----- Document source
Les Suissitudes de JCS #6 : «Pif», ton œuvre existe!



Il s’est passé quelque chose d’important, dimanche dernier sur le circuit de Catalunya-Barcelone: la victoire, dans la première des deux courses comptant pour le championnat d’Europe Moto2, de Ricard Cardus (deuxième de la seconde manche). L’ancien pilote Tech3 a fait triompher la Transfiormers, cet hommage technologique de Christian Boudinot à un homme pour lequel il a longtemps couru et qui s’en est allé trop tôt.

C’était Claude Fior, «Pif» comme on l’appelait tous, un génie capable de transformer la tondeuse à gazon familiale en engin de course (très simple, il l’avait équipée d’un moteur TZ 250!), inventeur et constructeur de châssis et d’un système de suspension original, que Boudinot a repris avec passion dans son projet.

Vous me direz: mais que vient faire l’Helvète et sa Suissitude de la semaine sur un sujet comme celui-là? Nogaro, l’antre de Claude Fior, c’est le Gers, pas un canton montagnard. Et, jusqu’à preuve du contraire, le floc de Gascogne, ce n’est pas un produit suisse!
----------
----- Entrées fournies
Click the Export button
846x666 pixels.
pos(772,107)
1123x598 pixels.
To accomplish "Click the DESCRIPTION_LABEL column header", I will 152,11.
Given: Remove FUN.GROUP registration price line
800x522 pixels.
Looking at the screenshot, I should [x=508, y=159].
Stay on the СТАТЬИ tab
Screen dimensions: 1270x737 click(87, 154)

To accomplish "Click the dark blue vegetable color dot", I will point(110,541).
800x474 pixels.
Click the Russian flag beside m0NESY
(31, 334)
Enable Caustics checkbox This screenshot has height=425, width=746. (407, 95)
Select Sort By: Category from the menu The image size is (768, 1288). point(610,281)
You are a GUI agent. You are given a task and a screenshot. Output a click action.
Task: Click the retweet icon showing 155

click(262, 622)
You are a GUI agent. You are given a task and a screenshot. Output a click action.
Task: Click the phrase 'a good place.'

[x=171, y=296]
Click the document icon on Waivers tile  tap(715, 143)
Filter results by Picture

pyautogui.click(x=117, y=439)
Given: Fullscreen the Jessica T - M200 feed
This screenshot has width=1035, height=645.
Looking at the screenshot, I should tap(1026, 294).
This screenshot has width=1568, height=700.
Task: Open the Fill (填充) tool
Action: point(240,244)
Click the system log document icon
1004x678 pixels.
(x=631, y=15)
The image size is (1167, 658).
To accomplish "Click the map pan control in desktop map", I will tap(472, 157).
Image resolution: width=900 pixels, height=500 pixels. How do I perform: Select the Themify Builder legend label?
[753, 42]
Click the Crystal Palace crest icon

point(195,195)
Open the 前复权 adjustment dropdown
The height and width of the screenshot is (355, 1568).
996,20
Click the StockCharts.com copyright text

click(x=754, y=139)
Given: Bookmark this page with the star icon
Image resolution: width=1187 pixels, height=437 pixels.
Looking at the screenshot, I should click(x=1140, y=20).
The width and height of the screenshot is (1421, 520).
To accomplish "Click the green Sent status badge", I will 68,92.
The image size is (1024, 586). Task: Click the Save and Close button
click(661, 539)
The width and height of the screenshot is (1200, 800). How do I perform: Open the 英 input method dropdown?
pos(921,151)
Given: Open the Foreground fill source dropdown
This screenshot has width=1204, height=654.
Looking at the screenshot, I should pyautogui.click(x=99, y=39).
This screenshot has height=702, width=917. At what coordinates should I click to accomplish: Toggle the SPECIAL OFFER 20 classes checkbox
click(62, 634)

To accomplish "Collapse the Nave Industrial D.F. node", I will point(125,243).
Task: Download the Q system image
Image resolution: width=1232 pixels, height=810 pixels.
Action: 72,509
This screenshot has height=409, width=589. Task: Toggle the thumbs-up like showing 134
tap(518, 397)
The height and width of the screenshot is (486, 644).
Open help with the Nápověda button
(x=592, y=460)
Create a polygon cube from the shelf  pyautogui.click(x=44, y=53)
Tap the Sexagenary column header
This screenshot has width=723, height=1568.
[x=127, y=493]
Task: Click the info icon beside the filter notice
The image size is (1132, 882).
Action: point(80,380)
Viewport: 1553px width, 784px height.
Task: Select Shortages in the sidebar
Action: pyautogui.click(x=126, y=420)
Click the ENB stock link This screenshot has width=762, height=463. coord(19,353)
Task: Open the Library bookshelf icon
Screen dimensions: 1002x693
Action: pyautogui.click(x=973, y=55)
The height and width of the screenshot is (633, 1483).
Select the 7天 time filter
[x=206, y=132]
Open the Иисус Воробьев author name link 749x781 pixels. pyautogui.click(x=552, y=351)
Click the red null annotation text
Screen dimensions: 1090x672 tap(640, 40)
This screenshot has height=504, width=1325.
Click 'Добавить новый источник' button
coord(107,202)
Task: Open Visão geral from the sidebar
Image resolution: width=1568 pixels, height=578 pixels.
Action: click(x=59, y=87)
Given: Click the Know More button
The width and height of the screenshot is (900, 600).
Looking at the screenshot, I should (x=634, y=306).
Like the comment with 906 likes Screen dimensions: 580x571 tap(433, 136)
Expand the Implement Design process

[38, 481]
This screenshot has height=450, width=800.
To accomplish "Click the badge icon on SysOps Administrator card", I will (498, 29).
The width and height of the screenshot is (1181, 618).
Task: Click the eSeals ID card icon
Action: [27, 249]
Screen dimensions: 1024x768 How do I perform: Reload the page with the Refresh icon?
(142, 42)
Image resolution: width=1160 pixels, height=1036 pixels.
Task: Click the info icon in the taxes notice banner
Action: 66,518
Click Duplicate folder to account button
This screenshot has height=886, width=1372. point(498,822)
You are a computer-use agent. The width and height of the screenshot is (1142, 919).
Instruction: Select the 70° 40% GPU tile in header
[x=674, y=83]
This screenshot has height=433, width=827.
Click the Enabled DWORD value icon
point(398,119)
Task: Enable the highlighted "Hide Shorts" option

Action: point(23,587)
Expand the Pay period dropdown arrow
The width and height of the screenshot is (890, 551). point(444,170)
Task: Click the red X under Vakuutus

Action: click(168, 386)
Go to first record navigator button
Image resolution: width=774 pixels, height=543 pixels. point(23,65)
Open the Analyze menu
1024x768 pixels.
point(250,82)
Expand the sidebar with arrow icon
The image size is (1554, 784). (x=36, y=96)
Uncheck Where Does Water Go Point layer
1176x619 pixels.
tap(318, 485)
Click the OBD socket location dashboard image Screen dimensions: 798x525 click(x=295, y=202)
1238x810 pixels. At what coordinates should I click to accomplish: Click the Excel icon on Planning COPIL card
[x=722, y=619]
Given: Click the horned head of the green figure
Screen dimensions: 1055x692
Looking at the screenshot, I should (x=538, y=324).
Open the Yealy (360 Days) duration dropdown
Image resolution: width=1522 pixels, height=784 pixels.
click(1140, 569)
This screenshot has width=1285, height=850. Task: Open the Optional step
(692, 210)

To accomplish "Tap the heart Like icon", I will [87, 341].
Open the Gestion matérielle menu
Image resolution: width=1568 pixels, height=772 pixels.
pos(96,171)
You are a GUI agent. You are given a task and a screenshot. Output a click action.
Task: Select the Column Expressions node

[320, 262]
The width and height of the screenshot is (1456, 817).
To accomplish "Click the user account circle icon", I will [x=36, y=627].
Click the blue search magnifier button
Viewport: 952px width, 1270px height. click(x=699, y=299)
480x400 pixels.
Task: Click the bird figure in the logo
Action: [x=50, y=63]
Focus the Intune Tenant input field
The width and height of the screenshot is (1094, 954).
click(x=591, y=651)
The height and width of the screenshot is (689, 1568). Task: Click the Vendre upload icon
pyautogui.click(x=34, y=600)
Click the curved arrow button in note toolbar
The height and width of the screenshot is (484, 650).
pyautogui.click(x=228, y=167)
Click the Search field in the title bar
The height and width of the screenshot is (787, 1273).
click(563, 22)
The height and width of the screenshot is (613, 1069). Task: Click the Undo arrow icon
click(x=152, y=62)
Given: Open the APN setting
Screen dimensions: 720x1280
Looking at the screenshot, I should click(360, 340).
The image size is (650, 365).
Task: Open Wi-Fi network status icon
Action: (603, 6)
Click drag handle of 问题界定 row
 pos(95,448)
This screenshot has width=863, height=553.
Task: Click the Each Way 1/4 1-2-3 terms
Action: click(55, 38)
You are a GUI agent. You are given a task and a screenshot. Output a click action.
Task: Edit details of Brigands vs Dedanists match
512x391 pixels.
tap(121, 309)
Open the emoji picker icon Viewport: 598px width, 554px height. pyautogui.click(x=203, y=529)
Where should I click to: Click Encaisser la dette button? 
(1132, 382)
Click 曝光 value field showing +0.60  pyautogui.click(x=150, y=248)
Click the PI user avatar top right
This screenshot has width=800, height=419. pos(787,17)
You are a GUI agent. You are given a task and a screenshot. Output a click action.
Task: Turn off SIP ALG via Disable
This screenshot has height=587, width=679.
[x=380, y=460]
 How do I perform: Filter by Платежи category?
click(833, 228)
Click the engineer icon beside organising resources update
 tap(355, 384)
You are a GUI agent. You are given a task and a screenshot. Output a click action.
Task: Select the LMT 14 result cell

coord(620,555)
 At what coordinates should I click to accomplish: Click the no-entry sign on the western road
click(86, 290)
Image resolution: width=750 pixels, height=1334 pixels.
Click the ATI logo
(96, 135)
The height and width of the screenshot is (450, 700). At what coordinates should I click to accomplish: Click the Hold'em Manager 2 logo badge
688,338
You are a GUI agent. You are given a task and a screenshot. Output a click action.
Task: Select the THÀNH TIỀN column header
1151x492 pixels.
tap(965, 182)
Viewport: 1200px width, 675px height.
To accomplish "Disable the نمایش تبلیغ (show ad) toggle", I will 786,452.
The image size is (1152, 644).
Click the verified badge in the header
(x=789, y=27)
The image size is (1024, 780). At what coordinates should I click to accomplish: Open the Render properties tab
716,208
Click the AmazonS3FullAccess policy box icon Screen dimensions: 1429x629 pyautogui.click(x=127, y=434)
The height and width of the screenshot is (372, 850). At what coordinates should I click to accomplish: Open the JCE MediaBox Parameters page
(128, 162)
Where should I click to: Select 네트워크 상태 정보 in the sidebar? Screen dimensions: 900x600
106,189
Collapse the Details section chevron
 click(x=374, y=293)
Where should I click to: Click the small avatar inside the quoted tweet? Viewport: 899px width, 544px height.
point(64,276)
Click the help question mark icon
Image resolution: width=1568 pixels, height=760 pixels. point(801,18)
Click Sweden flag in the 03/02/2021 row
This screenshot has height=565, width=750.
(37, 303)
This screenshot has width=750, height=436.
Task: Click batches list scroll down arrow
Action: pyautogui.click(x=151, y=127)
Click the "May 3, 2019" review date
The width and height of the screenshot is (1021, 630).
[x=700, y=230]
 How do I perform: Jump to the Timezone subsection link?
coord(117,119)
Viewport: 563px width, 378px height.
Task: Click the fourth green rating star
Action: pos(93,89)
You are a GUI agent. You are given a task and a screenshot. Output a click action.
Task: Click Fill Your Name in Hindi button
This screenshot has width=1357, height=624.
----------
Essayez: D'après l'article sur Claude Fior, de quel moteur celui-ci avait-il équipé la tondeuse à gazon familiale ? Les entrées proviennent d'une autre source que le document.

Corrigé: Il l'avait équipée d'un moteur TZ 250.